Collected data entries
--
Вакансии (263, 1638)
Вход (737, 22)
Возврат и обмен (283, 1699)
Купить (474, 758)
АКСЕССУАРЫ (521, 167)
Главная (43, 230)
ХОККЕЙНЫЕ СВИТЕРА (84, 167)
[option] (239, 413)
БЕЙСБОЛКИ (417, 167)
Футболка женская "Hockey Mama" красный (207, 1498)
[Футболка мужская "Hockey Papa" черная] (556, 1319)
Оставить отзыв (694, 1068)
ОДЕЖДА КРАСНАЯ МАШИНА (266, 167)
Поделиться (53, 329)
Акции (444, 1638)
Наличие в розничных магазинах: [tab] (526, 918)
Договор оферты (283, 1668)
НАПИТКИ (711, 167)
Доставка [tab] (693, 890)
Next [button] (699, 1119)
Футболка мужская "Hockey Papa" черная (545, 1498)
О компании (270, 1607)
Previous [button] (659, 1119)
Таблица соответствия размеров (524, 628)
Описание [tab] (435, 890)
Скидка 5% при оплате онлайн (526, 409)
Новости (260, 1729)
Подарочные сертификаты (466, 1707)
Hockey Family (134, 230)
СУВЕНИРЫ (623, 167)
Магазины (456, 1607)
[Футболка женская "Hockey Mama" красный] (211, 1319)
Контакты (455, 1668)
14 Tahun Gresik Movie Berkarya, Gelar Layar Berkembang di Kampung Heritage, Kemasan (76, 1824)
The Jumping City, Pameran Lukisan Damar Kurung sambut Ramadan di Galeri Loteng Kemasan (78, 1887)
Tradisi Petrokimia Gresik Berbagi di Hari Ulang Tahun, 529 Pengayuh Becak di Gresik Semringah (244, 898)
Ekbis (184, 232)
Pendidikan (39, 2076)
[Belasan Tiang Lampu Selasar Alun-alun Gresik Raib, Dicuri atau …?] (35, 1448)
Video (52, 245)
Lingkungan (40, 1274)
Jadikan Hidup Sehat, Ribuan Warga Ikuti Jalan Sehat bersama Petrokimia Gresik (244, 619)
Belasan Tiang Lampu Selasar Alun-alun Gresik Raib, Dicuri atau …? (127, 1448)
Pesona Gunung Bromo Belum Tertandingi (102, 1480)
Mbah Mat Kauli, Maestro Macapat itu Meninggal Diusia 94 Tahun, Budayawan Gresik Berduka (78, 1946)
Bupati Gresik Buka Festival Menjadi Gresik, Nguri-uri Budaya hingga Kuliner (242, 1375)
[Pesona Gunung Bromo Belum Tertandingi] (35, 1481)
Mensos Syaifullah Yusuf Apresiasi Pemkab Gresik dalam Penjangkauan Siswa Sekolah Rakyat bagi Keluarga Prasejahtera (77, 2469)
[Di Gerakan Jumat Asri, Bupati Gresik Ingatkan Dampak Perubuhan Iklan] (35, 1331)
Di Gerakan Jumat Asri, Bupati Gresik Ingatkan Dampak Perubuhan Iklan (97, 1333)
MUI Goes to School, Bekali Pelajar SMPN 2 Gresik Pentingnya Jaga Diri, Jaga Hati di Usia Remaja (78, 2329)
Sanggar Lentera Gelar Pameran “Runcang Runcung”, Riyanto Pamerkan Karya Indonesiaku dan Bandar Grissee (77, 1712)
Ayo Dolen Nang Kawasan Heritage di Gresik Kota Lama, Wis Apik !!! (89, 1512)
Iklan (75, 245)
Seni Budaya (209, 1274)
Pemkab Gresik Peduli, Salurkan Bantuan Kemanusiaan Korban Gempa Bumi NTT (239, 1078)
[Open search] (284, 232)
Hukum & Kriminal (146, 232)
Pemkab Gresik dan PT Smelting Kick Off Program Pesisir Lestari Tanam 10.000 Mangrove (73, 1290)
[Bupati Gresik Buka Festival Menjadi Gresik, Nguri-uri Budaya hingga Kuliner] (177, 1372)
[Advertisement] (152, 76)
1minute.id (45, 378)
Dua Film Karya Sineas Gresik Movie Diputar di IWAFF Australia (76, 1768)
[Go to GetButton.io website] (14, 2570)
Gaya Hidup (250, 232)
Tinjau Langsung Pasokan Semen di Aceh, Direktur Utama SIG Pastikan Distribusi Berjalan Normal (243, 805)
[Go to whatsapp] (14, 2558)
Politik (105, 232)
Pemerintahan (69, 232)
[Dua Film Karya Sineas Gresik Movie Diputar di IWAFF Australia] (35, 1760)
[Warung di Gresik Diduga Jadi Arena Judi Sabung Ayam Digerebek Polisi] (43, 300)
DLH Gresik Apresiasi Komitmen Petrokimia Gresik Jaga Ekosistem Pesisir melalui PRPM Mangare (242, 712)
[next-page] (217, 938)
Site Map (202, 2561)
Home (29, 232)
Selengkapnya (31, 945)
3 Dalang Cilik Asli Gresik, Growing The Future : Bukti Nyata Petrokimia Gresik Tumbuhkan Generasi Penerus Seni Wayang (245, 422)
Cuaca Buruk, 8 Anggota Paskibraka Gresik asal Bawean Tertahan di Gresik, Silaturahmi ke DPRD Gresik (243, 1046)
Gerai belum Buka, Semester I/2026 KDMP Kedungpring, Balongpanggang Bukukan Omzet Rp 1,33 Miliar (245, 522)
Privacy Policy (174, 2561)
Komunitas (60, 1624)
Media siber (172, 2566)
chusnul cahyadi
--
## [Work required]
Exactly the lines running from the top of the records to the line that contains "красный (207, 1498)", inclusive, must be set down, and nothing more.

## [Reply to the task]
Вакансии (263, 1638)
Вход (737, 22)
Возврат и обмен (283, 1699)
Купить (474, 758)
АКСЕССУАРЫ (521, 167)
Главная (43, 230)
ХОККЕЙНЫЕ СВИТЕРА (84, 167)
[option] (239, 413)
БЕЙСБОЛКИ (417, 167)
Футболка женская "Hockey Mama" красный (207, 1498)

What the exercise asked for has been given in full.